|
Con el impacto de "American Beauty", nos surge la dudad de si la sociedad norteamericana es o se hace. No por favor! Como va a decir esa barbaridad? No, no me refiero a la película en sí, sino a la fascinación que ha sentido la prensa y el establishment por ella. Pareciera que, cada determinada cantidad de tiempo, la industria hollywoodense necesita demostrar que no es pacata y que es capaz de reirse de su propia sociedad. Ahora le tocó a la interesante opera prima del británico Sam Mendes y mañana otra buena película será utilizada como animal de sacrificio.
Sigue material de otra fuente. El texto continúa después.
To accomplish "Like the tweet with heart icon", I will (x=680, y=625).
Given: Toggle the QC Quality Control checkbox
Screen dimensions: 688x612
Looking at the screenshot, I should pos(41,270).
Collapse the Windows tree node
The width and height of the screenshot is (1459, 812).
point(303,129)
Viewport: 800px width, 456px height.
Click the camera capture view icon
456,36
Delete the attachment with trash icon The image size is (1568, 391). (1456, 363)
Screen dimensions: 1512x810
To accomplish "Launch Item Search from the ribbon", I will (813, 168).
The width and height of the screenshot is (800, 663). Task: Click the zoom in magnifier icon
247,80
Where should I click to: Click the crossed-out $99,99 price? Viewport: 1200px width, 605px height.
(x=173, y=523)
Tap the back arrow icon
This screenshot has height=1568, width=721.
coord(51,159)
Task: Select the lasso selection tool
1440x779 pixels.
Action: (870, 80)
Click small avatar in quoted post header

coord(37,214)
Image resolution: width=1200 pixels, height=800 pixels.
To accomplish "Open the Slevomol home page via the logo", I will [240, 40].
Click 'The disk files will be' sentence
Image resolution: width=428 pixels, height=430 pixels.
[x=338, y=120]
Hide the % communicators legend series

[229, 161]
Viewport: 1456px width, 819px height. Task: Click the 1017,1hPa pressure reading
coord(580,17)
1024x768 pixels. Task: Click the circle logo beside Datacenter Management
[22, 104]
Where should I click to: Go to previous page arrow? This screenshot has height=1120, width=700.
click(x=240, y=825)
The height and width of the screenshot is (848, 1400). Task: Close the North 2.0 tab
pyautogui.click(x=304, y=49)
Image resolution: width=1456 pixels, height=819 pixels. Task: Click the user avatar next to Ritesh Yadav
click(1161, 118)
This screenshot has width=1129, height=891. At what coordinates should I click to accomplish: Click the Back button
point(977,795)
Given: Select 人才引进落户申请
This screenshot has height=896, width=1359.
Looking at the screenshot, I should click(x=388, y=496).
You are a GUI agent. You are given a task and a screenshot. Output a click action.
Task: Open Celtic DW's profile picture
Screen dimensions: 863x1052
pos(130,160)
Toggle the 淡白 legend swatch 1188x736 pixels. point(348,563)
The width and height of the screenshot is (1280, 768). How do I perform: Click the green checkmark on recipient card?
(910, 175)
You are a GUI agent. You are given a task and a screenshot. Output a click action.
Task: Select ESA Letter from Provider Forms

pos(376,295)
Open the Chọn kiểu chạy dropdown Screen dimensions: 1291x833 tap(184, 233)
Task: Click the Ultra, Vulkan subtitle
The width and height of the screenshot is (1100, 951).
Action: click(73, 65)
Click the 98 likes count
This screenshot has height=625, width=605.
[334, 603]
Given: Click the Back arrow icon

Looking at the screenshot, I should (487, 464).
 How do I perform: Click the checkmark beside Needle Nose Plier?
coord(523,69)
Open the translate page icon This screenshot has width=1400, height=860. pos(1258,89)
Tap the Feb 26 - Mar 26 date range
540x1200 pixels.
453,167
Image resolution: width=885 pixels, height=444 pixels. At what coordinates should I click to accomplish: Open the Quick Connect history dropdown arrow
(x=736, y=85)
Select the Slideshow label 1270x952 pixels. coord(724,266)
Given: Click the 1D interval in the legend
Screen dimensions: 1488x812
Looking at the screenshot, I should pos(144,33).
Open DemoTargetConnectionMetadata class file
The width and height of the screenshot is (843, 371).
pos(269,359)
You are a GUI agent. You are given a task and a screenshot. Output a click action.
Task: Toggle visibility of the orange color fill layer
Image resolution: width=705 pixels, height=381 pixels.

La historia esculpe un drama que nos puede en algún punto tocar la piel o el cerebro. Es acerca de los tics, aciertos y errores de una familia/clase media/norteamericana. Aunque no es novedad (los Simpson, son un buen ejemplo), es irónico saber que pese a la distancia los estereotipos son similares, por lo menos en su componente principal, a los de la cultura latinoamericana. Con pericia, Mendes ahonda en la crisis existencial que sufren los padres, la relación con una hija y el entorno.
Para un director de teatro con vasta experiencia como él, seguramente no le fue difícil llevar el trabajo actoral a un primer plano. Las actuaciones son fundamentales en esta película. No quiero decir que en otra no lo sean, quiero decir que AB, los personajes cargan definitivamente en sus espaldas, el peso narrativo que lleva la lleva a buen puerto. El papel de Spacy como un hombre que de pronto necesita "respirar aire fresco" es brillante. Muy de cerca le sigue Bening con su personaje de esposa superflua.
Todas las suposiciones sobre comportamientos sexuales indebidos son erróneos. Hasta para Mendes que insinúa, hay límites. La película sugiere pero no se arriesga a traspasar la barrera. Ese es el problema. Para unos cuantos será eso lo rescatable del film. Para él, posiblemente, el "no ir más alla" será justamente la llave que le abrirá la puerta de un futuro prometedor en la industria.
El resto sentirá que es sólo una comedia satírica, complaciente y edulcorada. Finísimo producto de una sociedad que necesita mirarse a sí misma de vez en cuando en un afán ególatra de diversión. Que la prensa corporativa ayudará a difundir, obviamente. Pero eso no es también cine? Absolutamente y por eso, más allá de todo, AB es una película interesante y recomendable. Acaso cuando vemos un film de Woody Allen no experimentamos algo parecido y sin embargo lo sentimos "tan nuestro"?
Definitivamente, Belleza Americana merece todo nuestro respeto y atención.